Exhibit A: A ton of the 5th book is him and Iridal making plans, and accounting for the fact that Iridal is a mysteriarch and therefore more powerful than him, and when they disagree on stuff it’s always a fair argument, with Hugh deferring to Iridal’s judgement about as often as she defers to his, because they both know that they each have different areas of expertise.
Exhibit B: Ciang is to Hugh what Xar is to Haplo and Marit (...like, really, the parallels there are kinda crazy. Up to and including her comment about making him her lover had she been younger). She is his lord and he holds her in the highest respect and comes to her because he knows she’s more knowledgable than him.
Exhibit C: It’s more minor, but Hugh has a lot of those same behaviors with Marit at the beginning of Seventh Gate, turning to her for guidance because he knows she’s more powerful and skilled in this situation than he is. Even when she almost breaks down, he doesn’t disparage her or her emotions, and even tries to comfort her, all without ever treating her as any less capable because of it (the same way he behaves with Iridal).

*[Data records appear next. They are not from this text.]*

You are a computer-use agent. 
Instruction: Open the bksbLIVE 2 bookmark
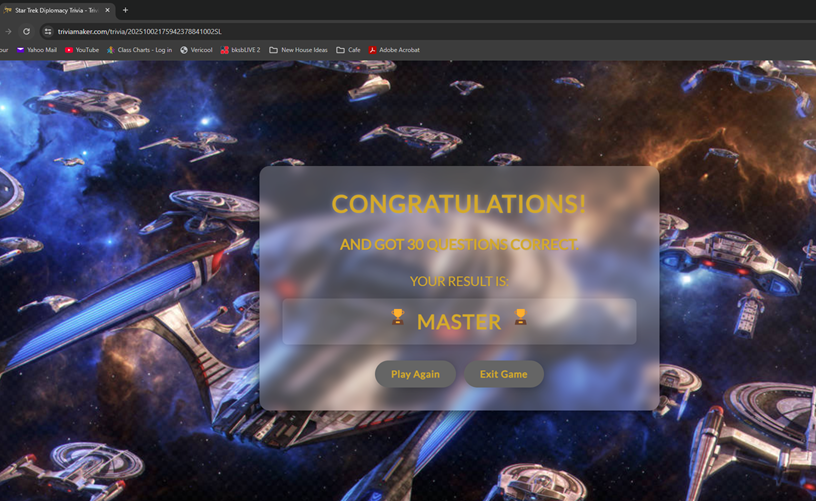(240, 50)
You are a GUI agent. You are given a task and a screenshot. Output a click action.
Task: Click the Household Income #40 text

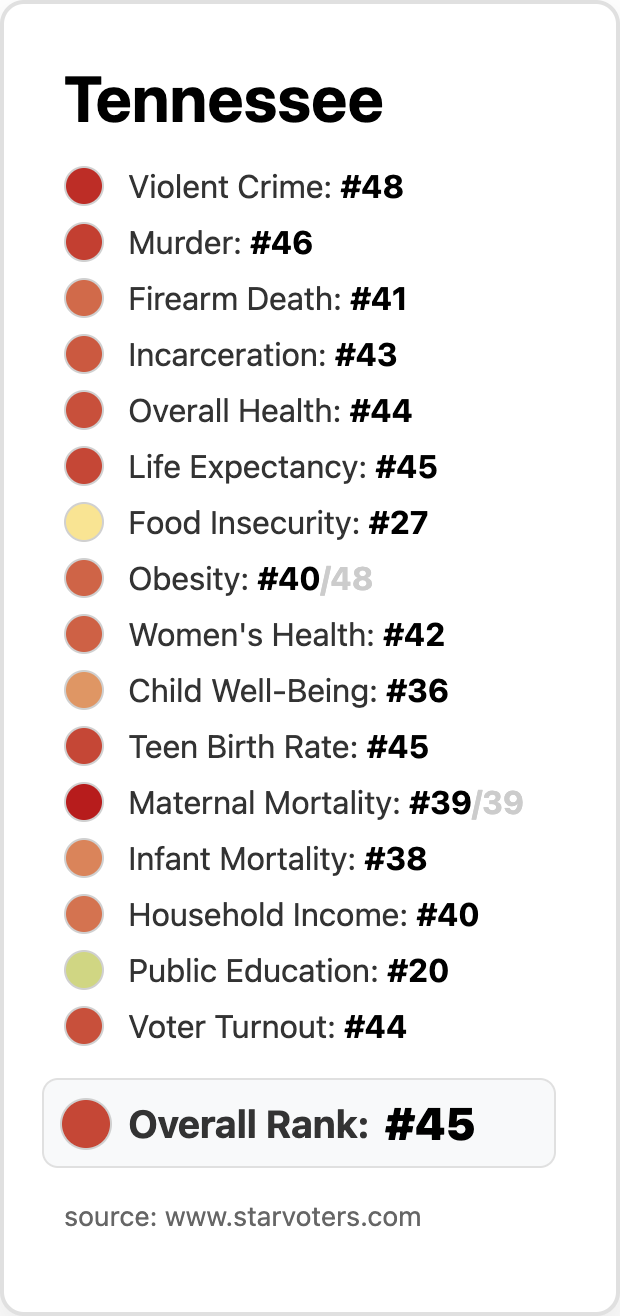tap(303, 915)
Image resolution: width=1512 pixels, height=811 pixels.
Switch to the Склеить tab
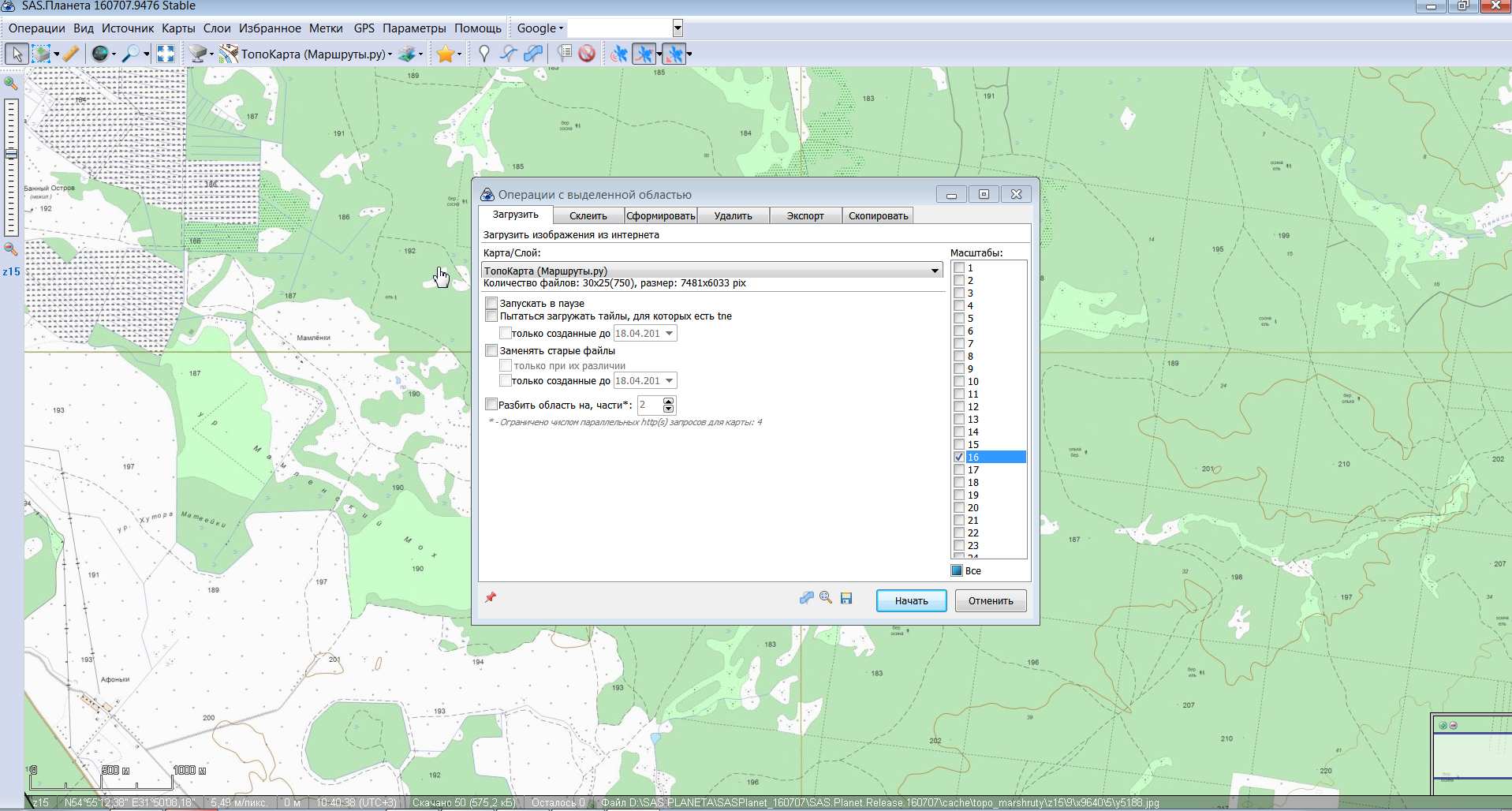point(588,216)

Am I the only one that finds all of this mutual respect stuff really really refreshing? Especially from a tough, capable, independent, angsty dude character like Hugh, where so often the stereotype is the other way around? Especially since like... no one ever comments, internally or otherwise, on Hugh deferring to any of them, when he does. Because of course he would, in those cases. It just makes sense. Like I give Weis and Hickman crap on occasion re: female characters (WHY FRIDGE ORLA LIKE THAT? WHY WAS THE HAPLO/ALAKE MESS THE WAY IT WAS? WHY DO LESS THAN HALF THE BOOKS PASS THE BECHDEL TEST? etc, etc) but honestly there’s a lot of good stuff on that front, too, and I should give them more credit for that.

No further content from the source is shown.